My condolences to his family and respect to him for fighting but, I hope they are very cautious and thorough before the blame gets put on mma.

As a kid I had a friend we called "stepladder". Full grown, step was 6-8 and weighed around 160. He had health and glandular problems his entire life and died of a brain aneurysm when he was 32. His death was sudden and unexpected, his health as good as it had ever been.

I just can't imagine a doctor ever clearing stepladder to participate in any contact sport.

I wonder how this kids opponent is holding up.


----------



## Hiro (Mar 9, 2010)

Very sad news.

It's the reality of what is possible when the brain experiences trauma.

Does it make anyone else question their love for this sport?

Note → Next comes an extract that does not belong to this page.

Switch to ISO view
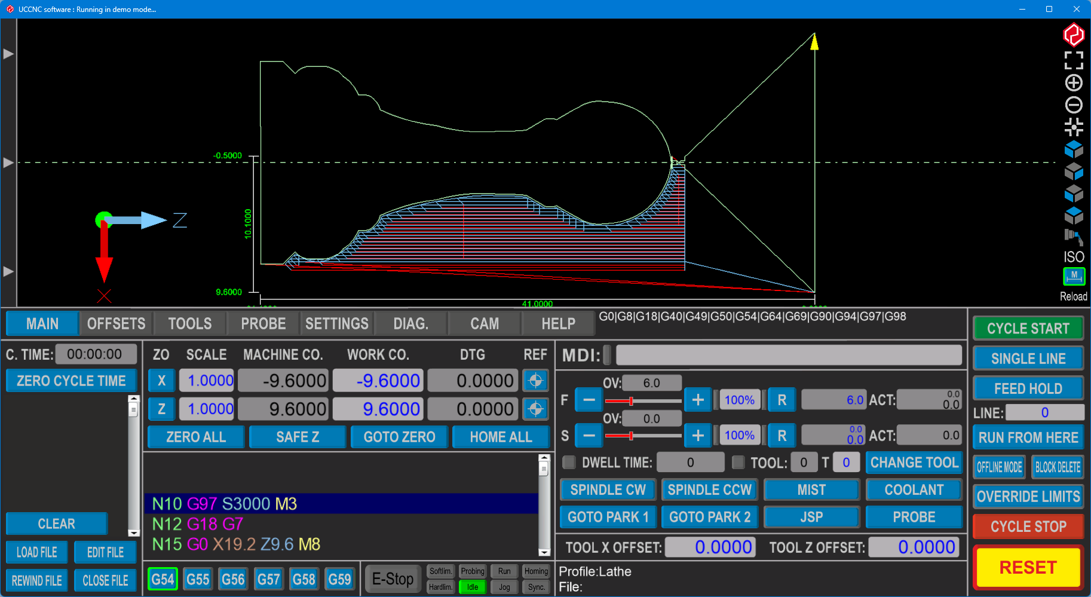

It's different to football etc because the aim is to hurt the other guy, and that makes me slightly uncomfortable knowing someone has just died.


----------



## Toxic (Mar 1, 2007)

I hate to be the voice of reason and don't want to try to sound cold but come on now it had to happen eventually. Its a contact sport were getting hit in the head is the norm. Stuff like this happens in bar fights, people die from shit that shouldn't have killed them all the time. In all honesty I am shocked the sport went this long.


----------



## HexRei (Apr 27, 2007)

Toxic said:


> I hate to be the voice of reason and don't want to try to sound cold but come on now it had to happen eventually. Its a contact sport were getting hit in the head is the norm. Stuff like this happens in bar fights, people die from shit that shouldn't have killed them all the time. In all honesty I am shocked the sport went this long.


technically, it didn't. this is the second in america (one happened in texas a couple of years ago) and i know of one in russia a few years back as well.


----------



## Life B Ez (Jan 23, 2010)

HexRei said:


> technically, it didn't. this is the second in america (one happened in texas a couple of years ago) and i know of one in russia a few years back as well.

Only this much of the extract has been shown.